KF: Hast du im Exil im Westen die Freiheit gefunden, die dir als Frau im Iran verwehrt wurde?

Ayda: Ich kann für mich mit Sicherheit sagen, dass ich im Exil die Freiheit gefunden habe und glücklich bin, in einem Land zu leben, wo der Wert einer Frau respektiert wird. In meiner Heimat ist das anders. Nur in meinem Model-Job habe ich im Iran Freiheit gefühlt, viele haben aber aus Angst diese Arbeit aufgegeben. Viele Menschen im Westen können ihre Freiheit nicht wertschätzen, weil sie keine solchen Erfahrungen wie ich im Iran gemacht haben. 

KF: Wenn du Dein Spiegelbild betrachtest; erkennst du dann, wer du selbst bist oder was andere in dir sehen sollen?
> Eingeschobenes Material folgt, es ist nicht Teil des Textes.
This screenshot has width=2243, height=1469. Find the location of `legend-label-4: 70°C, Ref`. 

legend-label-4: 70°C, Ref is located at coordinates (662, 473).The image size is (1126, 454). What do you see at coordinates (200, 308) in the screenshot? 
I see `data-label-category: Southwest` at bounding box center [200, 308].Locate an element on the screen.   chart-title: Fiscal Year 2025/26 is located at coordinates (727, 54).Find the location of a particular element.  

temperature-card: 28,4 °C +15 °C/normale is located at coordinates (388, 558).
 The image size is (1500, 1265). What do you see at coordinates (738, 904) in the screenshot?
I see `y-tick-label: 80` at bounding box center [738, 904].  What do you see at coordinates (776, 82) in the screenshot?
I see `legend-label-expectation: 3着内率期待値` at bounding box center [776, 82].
Ayda: Ich weiß nicht, ob andere Menschen mich so sehen, wie ich mich sehe; nämlich, dass ich eine moderne Frau mit freiem Geist bin, die so lebt, wie sie möchte. Die Basis, auf der bestimmte Gedanken und Urteile entstehen, ist von Mensch zu Mensch sehr unterschiedlich; jede Meinung eines Menschen beruht immer auf dessen persönlicher Basis. Im besten Fall sehen mich andere so, wie ich mich sehe und nicht anders. 

Ich möchte mein Leben leben und andere sollten diese Stärke auch anerkennen. Wer über mich etwas denkt oder sagt, das nicht meiner Persönlichkeit entspricht und wie ich mich sehe, sagt das mehr über den Charakter dieser Person aus. Wenn mich zum Beispiel eine religiöse Person sieht, kann es passieren, dass diese Person mich als Frau abwertet und beleidigt. Aber wenn jemand eher modern und ein freier Geist ist, dann sieht er mich nicht negativ. Diese negative oder positive Sicht hängt immer vom Betrachter ab und hat nichts mit mir zu tun, weil ich weiß, wer ich bin.